## TASK INPUTS
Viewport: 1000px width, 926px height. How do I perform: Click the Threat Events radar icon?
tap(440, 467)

==

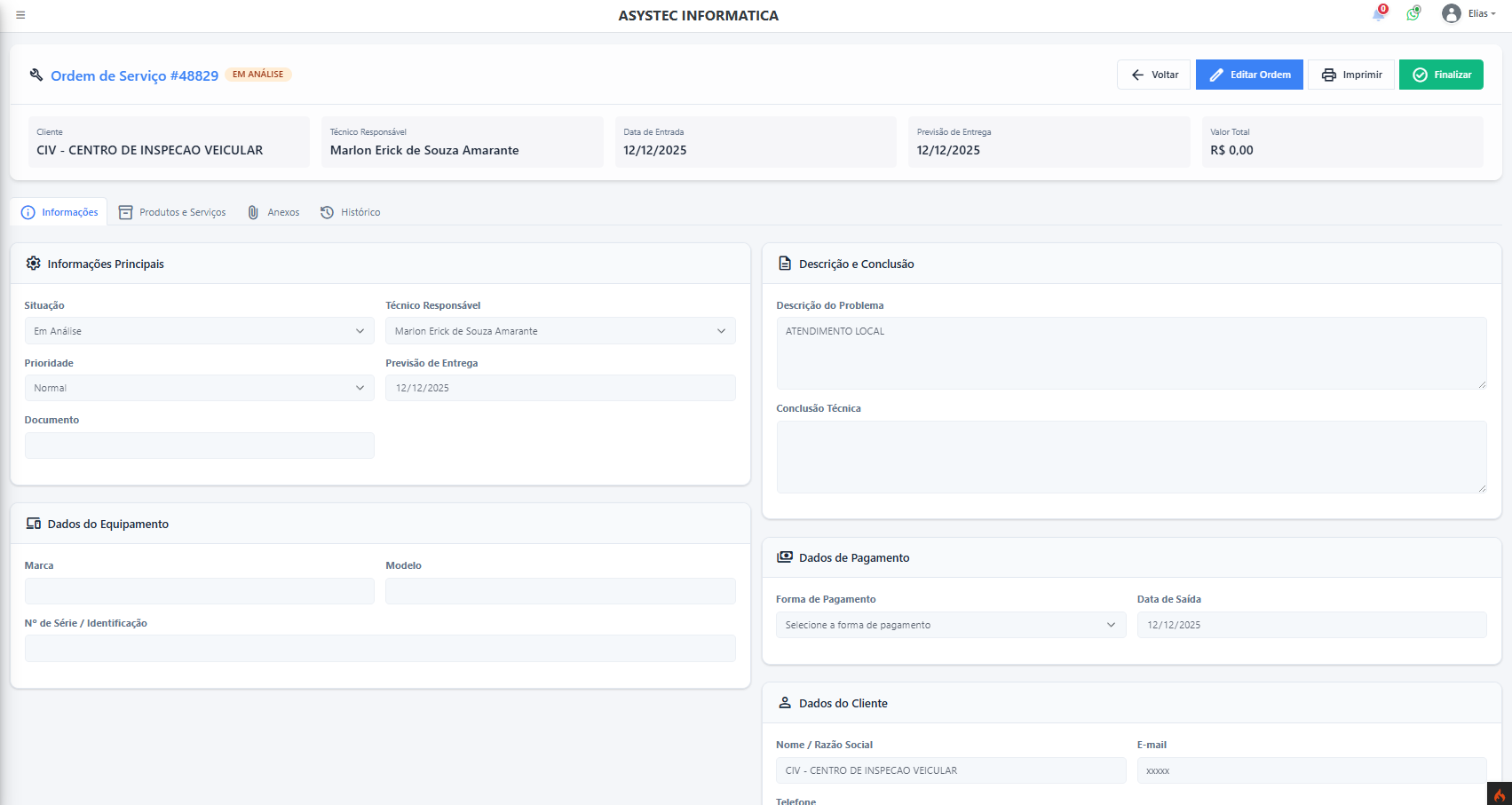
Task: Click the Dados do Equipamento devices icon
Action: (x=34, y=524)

--

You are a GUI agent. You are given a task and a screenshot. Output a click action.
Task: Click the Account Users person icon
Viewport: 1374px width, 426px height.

## YOUR GOAL
Look above for the line containing "Task: Click the Account Users person icon". Output from there through the line containing "Viewport: 1374px width, 426px height.", exactly and inclusively.

## ANSWER TO THIS EXERCISE
Task: Click the Account Users person icon
Viewport: 1374px width, 426px height.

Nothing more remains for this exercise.